### REQUIREMENT
Output every entry verbatim.
══ DATA TO EXAMINE ══
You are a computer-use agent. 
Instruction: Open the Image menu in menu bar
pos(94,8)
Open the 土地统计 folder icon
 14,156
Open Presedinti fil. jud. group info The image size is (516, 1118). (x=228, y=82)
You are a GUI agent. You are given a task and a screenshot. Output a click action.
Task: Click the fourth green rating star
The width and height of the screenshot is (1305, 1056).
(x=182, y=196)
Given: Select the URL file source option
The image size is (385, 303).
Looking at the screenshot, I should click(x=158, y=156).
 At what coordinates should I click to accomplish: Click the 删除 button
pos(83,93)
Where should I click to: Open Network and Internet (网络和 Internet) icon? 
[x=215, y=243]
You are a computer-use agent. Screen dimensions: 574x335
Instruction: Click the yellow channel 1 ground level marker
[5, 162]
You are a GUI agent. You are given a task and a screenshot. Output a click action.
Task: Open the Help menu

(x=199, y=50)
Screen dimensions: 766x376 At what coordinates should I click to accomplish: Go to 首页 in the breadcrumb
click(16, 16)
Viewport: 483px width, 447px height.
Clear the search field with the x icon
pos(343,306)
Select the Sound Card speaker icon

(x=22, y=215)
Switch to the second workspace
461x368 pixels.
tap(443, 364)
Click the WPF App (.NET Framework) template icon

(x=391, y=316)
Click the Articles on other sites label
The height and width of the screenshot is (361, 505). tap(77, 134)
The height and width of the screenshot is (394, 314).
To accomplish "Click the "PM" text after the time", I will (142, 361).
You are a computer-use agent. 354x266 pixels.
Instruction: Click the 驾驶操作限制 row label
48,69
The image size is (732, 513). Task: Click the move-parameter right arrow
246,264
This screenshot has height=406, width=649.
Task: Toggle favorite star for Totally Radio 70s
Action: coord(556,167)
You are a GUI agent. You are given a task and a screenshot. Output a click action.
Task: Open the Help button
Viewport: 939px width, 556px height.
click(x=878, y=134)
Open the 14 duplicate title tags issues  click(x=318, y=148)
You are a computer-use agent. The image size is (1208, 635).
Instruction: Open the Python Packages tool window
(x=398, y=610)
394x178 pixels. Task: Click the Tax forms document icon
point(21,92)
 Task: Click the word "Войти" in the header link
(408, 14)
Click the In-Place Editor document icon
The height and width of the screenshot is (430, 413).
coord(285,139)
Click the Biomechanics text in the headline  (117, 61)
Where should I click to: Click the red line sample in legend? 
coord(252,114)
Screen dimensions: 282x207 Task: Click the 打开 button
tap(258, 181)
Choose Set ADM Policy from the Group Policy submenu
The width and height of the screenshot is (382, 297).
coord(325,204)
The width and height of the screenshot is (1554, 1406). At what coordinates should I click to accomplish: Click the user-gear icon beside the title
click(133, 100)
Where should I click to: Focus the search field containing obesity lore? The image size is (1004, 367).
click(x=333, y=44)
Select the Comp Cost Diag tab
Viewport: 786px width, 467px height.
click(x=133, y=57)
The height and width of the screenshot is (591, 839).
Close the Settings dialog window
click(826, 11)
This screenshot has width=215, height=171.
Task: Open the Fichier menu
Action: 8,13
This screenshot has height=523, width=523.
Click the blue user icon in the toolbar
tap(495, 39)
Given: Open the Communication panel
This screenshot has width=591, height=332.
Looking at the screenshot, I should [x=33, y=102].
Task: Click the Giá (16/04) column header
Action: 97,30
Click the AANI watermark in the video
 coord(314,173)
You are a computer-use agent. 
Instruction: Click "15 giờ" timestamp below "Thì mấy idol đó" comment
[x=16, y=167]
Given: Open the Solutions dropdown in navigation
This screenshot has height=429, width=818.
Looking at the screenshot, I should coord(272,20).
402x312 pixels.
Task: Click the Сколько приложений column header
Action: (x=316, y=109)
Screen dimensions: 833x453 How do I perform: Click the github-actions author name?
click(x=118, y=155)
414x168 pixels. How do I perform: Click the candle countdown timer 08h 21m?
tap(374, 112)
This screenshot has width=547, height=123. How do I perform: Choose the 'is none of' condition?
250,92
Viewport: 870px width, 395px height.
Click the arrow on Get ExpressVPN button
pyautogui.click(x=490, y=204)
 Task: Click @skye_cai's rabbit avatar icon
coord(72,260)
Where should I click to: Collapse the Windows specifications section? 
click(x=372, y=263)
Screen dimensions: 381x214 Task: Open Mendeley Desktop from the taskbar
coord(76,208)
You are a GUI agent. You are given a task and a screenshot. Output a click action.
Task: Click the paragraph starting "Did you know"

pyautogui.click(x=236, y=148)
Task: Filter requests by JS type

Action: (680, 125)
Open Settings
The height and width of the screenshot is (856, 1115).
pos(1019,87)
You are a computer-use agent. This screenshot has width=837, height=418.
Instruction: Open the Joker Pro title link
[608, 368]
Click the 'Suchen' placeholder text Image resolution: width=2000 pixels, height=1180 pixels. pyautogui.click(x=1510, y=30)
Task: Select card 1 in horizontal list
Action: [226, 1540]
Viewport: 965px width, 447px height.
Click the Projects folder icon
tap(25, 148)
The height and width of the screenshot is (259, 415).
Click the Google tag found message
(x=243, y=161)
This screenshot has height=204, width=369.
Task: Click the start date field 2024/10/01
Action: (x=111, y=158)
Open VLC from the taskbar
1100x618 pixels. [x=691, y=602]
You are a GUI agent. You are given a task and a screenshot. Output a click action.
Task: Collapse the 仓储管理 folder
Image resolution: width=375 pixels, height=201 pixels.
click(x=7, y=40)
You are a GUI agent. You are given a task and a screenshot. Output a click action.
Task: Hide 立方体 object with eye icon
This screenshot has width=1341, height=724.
═══
### YOUR SOLUTION
You are a computer-use agent. 
Instruction: Open the Image menu in menu bar
pos(94,8)
Open the 土地统计 folder icon
 14,156
Open Presedinti fil. jud. group info The image size is (516, 1118). (x=228, y=82)
You are a GUI agent. You are given a task and a screenshot. Output a click action.
Task: Click the fourth green rating star
The width and height of the screenshot is (1305, 1056).
(x=182, y=196)
Given: Select the URL file source option
The image size is (385, 303).
Looking at the screenshot, I should click(x=158, y=156).
 At what coordinates should I click to accomplish: Click the 删除 button
pos(83,93)
Where should I click to: Open Network and Internet (网络和 Internet) icon? 
[x=215, y=243]
You are a computer-use agent. Screen dimensions: 574x335
Instruction: Click the yellow channel 1 ground level marker
[5, 162]
You are a GUI agent. You are given a task and a screenshot. Output a click action.
Task: Open the Help menu

(x=199, y=50)
Screen dimensions: 766x376 At what coordinates should I click to accomplish: Go to 首页 in the breadcrumb
click(16, 16)
Viewport: 483px width, 447px height.
Clear the search field with the x icon
pos(343,306)
Select the Sound Card speaker icon

(x=22, y=215)
Switch to the second workspace
461x368 pixels.
tap(443, 364)
Click the WPF App (.NET Framework) template icon

(x=391, y=316)
Click the Articles on other sites label
The height and width of the screenshot is (361, 505). tap(77, 134)
The height and width of the screenshot is (394, 314).
To accomplish "Click the "PM" text after the time", I will (142, 361).
You are a computer-use agent. 354x266 pixels.
Instruction: Click the 驾驶操作限制 row label
48,69
The image size is (732, 513). Task: Click the move-parameter right arrow
246,264
This screenshot has height=406, width=649.
Task: Toggle favorite star for Totally Radio 70s
Action: coord(556,167)
You are a GUI agent. You are given a task and a screenshot. Output a click action.
Task: Open the Help button
Viewport: 939px width, 556px height.
click(x=878, y=134)
Open the 14 duplicate title tags issues  click(x=318, y=148)
You are a computer-use agent. The image size is (1208, 635).
Instruction: Open the Python Packages tool window
(x=398, y=610)
394x178 pixels. Task: Click the Tax forms document icon
point(21,92)
 Task: Click the word "Войти" in the header link
(408, 14)
Click the In-Place Editor document icon
The height and width of the screenshot is (430, 413).
coord(285,139)
Click the Biomechanics text in the headline  (117, 61)
Where should I click to: Click the red line sample in legend? 
coord(252,114)
Screen dimensions: 282x207 Task: Click the 打开 button
tap(258, 181)
Choose Set ADM Policy from the Group Policy submenu
The width and height of the screenshot is (382, 297).
coord(325,204)
The width and height of the screenshot is (1554, 1406). At what coordinates should I click to accomplish: Click the user-gear icon beside the title
click(133, 100)
Where should I click to: Focus the search field containing obesity lore? The image size is (1004, 367).
click(x=333, y=44)
Select the Comp Cost Diag tab
Viewport: 786px width, 467px height.
click(x=133, y=57)
The height and width of the screenshot is (591, 839).
Close the Settings dialog window
click(826, 11)
This screenshot has width=215, height=171.
Task: Open the Fichier menu
Action: 8,13
This screenshot has height=523, width=523.
Click the blue user icon in the toolbar
tap(495, 39)
Given: Open the Communication panel
This screenshot has width=591, height=332.
Looking at the screenshot, I should [x=33, y=102].
Task: Click the Giá (16/04) column header
Action: 97,30
Click the AANI watermark in the video
 coord(314,173)
You are a computer-use agent. 
Instruction: Click "15 giờ" timestamp below "Thì mấy idol đó" comment
[x=16, y=167]
Given: Open the Solutions dropdown in navigation
This screenshot has height=429, width=818.
Looking at the screenshot, I should coord(272,20).
402x312 pixels.
Task: Click the Сколько приложений column header
Action: (x=316, y=109)
Screen dimensions: 833x453 How do I perform: Click the github-actions author name?
click(x=118, y=155)
414x168 pixels. How do I perform: Click the candle countdown timer 08h 21m?
tap(374, 112)
This screenshot has width=547, height=123. How do I perform: Choose the 'is none of' condition?
250,92
Viewport: 870px width, 395px height.
Click the arrow on Get ExpressVPN button
pyautogui.click(x=490, y=204)
 Task: Click @skye_cai's rabbit avatar icon
coord(72,260)
Where should I click to: Collapse the Windows specifications section? 
click(x=372, y=263)
Screen dimensions: 381x214 Task: Open Mendeley Desktop from the taskbar
coord(76,208)
You are a GUI agent. You are given a task and a screenshot. Output a click action.
Task: Click the paragraph starting "Did you know"

pyautogui.click(x=236, y=148)
Task: Filter requests by JS type

Action: (680, 125)
Open Settings
The height and width of the screenshot is (856, 1115).
pos(1019,87)
You are a computer-use agent. This screenshot has width=837, height=418.
Instruction: Open the Joker Pro title link
[608, 368]
Click the 'Suchen' placeholder text Image resolution: width=2000 pixels, height=1180 pixels. pyautogui.click(x=1510, y=30)
Task: Select card 1 in horizontal list
Action: [226, 1540]
Viewport: 965px width, 447px height.
Click the Projects folder icon
tap(25, 148)
The height and width of the screenshot is (259, 415).
Click the Google tag found message
(x=243, y=161)
This screenshot has height=204, width=369.
Task: Click the start date field 2024/10/01
Action: (x=111, y=158)
Open VLC from the taskbar
1100x618 pixels. [x=691, y=602]
You are a GUI agent. You are given a task and a screenshot. Output a click action.
Task: Collapse the 仓储管理 folder
Image resolution: width=375 pixels, height=201 pixels.
click(x=7, y=40)
You are a GUI agent. You are given a task and a screenshot. Output a click action.
Task: Hide 立方体 object with eye icon
This screenshot has width=1341, height=724.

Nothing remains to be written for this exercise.